Start of Block
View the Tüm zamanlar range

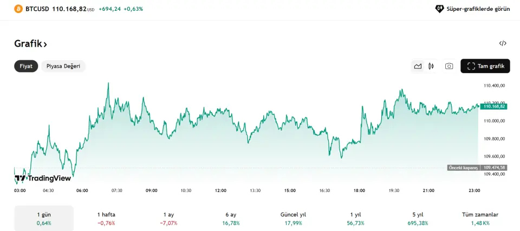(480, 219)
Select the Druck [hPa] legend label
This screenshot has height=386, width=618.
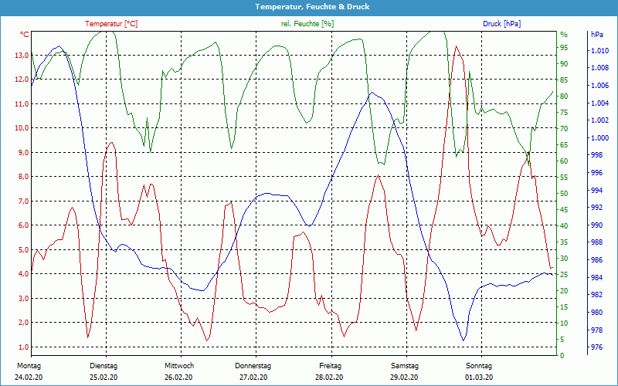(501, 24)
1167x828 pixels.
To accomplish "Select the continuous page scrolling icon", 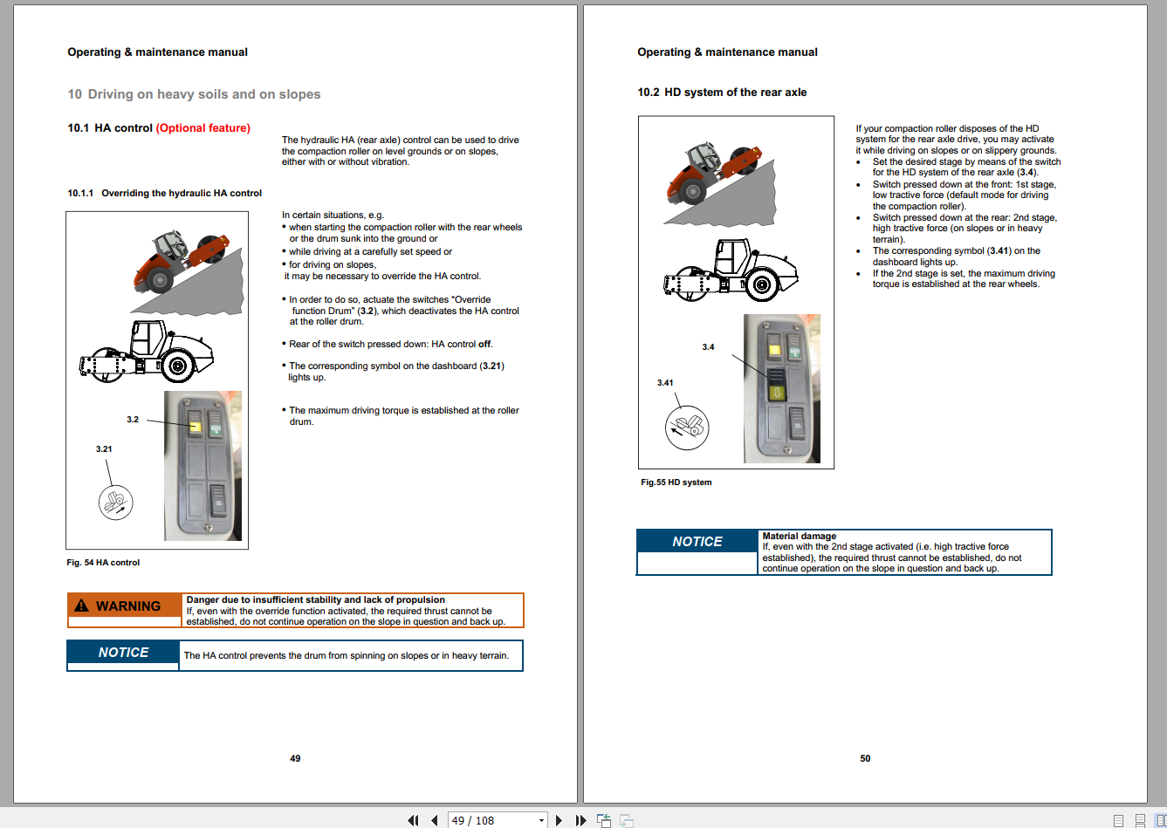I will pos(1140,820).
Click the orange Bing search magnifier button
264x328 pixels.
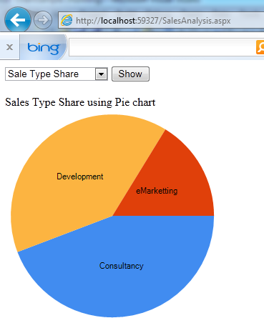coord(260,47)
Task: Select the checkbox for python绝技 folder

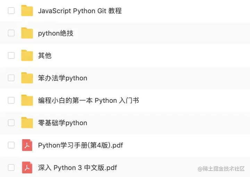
End of Block
Task brief -> Quote, please, only the lines running from the one with "264x328 pixels." down to the final line of the data above, keeping both ends and skipping the pictures.

Solution for this task ->
264x328 pixels.
coord(260,47)
Task: Select the checkbox for python绝技 folder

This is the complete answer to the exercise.